The vehicles we drive generate roughly 23 per cent of Canada’s greenhouse emissions. The 2006 census showed how much we rely on vehicles: 92 per cent of commuters in Simcoe Muskoka drove a car, truck or van to work. Only six per cent walked or biked, and two per cent used public transit.

Less polluting means of travel can improve air quality and reduce the estimated $8 billion-plus in resultant health care costs. “Active transportation” alternatives, such as walking and cycling, are good for air quality plus they have an immediate impact on an individual’s health and quality of life.

I know these impacts from personal experience.

I lost my walk to work in Brockville after moving to Barrie in 2005. Our new home was too far from work to walk. After driving to work for 18 months, I gained 10 pounds. I searched for some months to settle on a safe cycling route, and I have been cycling for eight months of the year ever since. I found a way to drive part way and walk two kilometres during the winter months. I lost the 10 pounds.

There is, however, more to this than personal commitment. We need to build the idea of active transportation into our culture, at work, at home, at play and in government policy. It has been rewarding in recent years to work with municipalities to change language in their official plans that encourages more health-conscious planning and development. At the provincial level, recently amended legislation will increase safety for motorists and cyclists.

Still more can be accomplished. Employers can make a start by installing storage for bicycles and shower stations in their workplaces. This was a simple measure we took at the health unit’s Barrie office; now, on most fair weather days, the rack has a number of bicycles of staff members.

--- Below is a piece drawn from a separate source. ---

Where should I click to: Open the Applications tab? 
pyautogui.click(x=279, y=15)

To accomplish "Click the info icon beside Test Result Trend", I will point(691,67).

Where distance rules out walking or cycling, people need to take a closer look at public transit. If routes are not practical, the systems will not be used and people will drive by default. Governments must be committed to continue developing public transit and active transportation options for all. We all need to talk to our local government representatives about healthy policies that include public transit, sidewalks, cycling lanes, and other healthy, green community features.

Dr. Charles Gardner is Simcoe Muskoka’s medical officer of health.